Exercise description: Reproduce all of the data exactly.

***

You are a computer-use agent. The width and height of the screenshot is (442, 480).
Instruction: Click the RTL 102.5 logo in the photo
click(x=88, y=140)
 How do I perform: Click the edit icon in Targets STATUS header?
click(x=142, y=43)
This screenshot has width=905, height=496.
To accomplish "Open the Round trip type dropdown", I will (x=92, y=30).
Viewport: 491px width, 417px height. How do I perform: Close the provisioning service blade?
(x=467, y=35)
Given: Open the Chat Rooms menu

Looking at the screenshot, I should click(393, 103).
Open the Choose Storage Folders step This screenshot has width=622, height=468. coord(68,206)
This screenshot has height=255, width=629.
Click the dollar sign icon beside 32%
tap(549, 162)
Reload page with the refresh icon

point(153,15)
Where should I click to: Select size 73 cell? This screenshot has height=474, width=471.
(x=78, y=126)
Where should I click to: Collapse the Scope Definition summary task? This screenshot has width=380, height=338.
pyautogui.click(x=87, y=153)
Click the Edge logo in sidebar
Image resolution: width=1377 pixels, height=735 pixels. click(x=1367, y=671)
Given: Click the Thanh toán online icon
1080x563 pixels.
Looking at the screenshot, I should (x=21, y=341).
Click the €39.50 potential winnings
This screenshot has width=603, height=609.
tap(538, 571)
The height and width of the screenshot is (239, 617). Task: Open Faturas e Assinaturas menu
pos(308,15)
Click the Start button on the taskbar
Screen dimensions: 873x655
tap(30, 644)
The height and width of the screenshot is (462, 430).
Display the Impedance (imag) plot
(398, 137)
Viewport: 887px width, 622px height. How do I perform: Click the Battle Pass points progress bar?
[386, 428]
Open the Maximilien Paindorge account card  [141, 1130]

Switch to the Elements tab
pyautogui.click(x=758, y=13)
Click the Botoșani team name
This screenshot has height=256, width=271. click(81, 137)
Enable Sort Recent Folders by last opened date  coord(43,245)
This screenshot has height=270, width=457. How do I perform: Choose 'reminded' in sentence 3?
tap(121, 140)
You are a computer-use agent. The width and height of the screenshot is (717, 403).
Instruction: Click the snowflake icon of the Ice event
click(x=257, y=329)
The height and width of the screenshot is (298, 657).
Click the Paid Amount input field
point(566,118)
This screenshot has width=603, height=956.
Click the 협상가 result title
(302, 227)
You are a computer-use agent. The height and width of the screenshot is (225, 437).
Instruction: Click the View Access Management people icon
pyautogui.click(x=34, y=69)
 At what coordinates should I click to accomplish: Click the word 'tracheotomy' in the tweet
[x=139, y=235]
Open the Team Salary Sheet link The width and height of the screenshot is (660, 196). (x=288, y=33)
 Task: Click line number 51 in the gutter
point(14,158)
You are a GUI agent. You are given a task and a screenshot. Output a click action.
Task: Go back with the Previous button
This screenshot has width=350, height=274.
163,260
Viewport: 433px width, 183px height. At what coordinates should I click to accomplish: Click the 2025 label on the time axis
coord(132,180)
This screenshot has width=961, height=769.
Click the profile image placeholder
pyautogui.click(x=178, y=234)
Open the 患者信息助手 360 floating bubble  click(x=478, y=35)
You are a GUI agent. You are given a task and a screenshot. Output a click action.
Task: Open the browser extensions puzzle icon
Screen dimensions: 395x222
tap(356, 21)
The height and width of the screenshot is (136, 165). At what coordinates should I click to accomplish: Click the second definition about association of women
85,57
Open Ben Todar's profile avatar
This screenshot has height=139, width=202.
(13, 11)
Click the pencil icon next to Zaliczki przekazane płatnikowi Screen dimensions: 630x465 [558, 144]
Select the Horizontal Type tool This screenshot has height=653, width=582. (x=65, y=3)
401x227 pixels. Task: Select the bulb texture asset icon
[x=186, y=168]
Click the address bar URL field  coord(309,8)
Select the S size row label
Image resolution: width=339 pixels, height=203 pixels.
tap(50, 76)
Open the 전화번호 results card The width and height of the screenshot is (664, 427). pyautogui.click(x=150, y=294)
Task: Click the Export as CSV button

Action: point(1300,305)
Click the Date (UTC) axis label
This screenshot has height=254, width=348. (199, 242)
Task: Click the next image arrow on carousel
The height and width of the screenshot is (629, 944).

***

Result of the exercise:
You are a computer-use agent. The width and height of the screenshot is (442, 480).
Instruction: Click the RTL 102.5 logo in the photo
click(x=88, y=140)
 How do I perform: Click the edit icon in Targets STATUS header?
click(x=142, y=43)
This screenshot has width=905, height=496.
To accomplish "Open the Round trip type dropdown", I will (x=92, y=30).
Viewport: 491px width, 417px height. How do I perform: Close the provisioning service blade?
(x=467, y=35)
Given: Open the Chat Rooms menu

Looking at the screenshot, I should click(393, 103).
Open the Choose Storage Folders step This screenshot has width=622, height=468. coord(68,206)
This screenshot has height=255, width=629.
Click the dollar sign icon beside 32%
tap(549, 162)
Reload page with the refresh icon

point(153,15)
Where should I click to: Select size 73 cell? This screenshot has height=474, width=471.
(x=78, y=126)
Where should I click to: Collapse the Scope Definition summary task? This screenshot has width=380, height=338.
pyautogui.click(x=87, y=153)
Click the Edge logo in sidebar
Image resolution: width=1377 pixels, height=735 pixels. click(x=1367, y=671)
Given: Click the Thanh toán online icon
1080x563 pixels.
Looking at the screenshot, I should (x=21, y=341).
Click the €39.50 potential winnings
This screenshot has width=603, height=609.
tap(538, 571)
The height and width of the screenshot is (239, 617). Task: Open Faturas e Assinaturas menu
pos(308,15)
Click the Start button on the taskbar
Screen dimensions: 873x655
tap(30, 644)
The height and width of the screenshot is (462, 430).
Display the Impedance (imag) plot
(398, 137)
Viewport: 887px width, 622px height. How do I perform: Click the Battle Pass points progress bar?
[386, 428]
Open the Maximilien Paindorge account card  [141, 1130]

Switch to the Elements tab
pyautogui.click(x=758, y=13)
Click the Botoșani team name
This screenshot has height=256, width=271. click(81, 137)
Enable Sort Recent Folders by last opened date  coord(43,245)
This screenshot has height=270, width=457. How do I perform: Choose 'reminded' in sentence 3?
tap(121, 140)
You are a computer-use agent. The width and height of the screenshot is (717, 403).
Instruction: Click the snowflake icon of the Ice event
click(x=257, y=329)
The height and width of the screenshot is (298, 657).
Click the Paid Amount input field
point(566,118)
This screenshot has width=603, height=956.
Click the 협상가 result title
(302, 227)
You are a computer-use agent. The height and width of the screenshot is (225, 437).
Instruction: Click the View Access Management people icon
pyautogui.click(x=34, y=69)
 At what coordinates should I click to accomplish: Click the word 'tracheotomy' in the tweet
[x=139, y=235]
Open the Team Salary Sheet link The width and height of the screenshot is (660, 196). (x=288, y=33)
 Task: Click line number 51 in the gutter
point(14,158)
You are a GUI agent. You are given a task and a screenshot. Output a click action.
Task: Go back with the Previous button
This screenshot has width=350, height=274.
163,260
Viewport: 433px width, 183px height. At what coordinates should I click to accomplish: Click the 2025 label on the time axis
coord(132,180)
This screenshot has width=961, height=769.
Click the profile image placeholder
pyautogui.click(x=178, y=234)
Open the 患者信息助手 360 floating bubble  click(x=478, y=35)
You are a GUI agent. You are given a task and a screenshot. Output a click action.
Task: Open the browser extensions puzzle icon
Screen dimensions: 395x222
tap(356, 21)
The height and width of the screenshot is (136, 165). At what coordinates should I click to accomplish: Click the second definition about association of women
85,57
Open Ben Todar's profile avatar
This screenshot has height=139, width=202.
(13, 11)
Click the pencil icon next to Zaliczki przekazane płatnikowi Screen dimensions: 630x465 [558, 144]
Select the Horizontal Type tool This screenshot has height=653, width=582. (x=65, y=3)
401x227 pixels. Task: Select the bulb texture asset icon
[x=186, y=168]
Click the address bar URL field  coord(309,8)
Select the S size row label
Image resolution: width=339 pixels, height=203 pixels.
tap(50, 76)
Open the 전화번호 results card The width and height of the screenshot is (664, 427). pyautogui.click(x=150, y=294)
Task: Click the Export as CSV button

Action: point(1300,305)
Click the Date (UTC) axis label
This screenshot has height=254, width=348. (199, 242)
Task: Click the next image arrow on carousel
The height and width of the screenshot is (629, 944).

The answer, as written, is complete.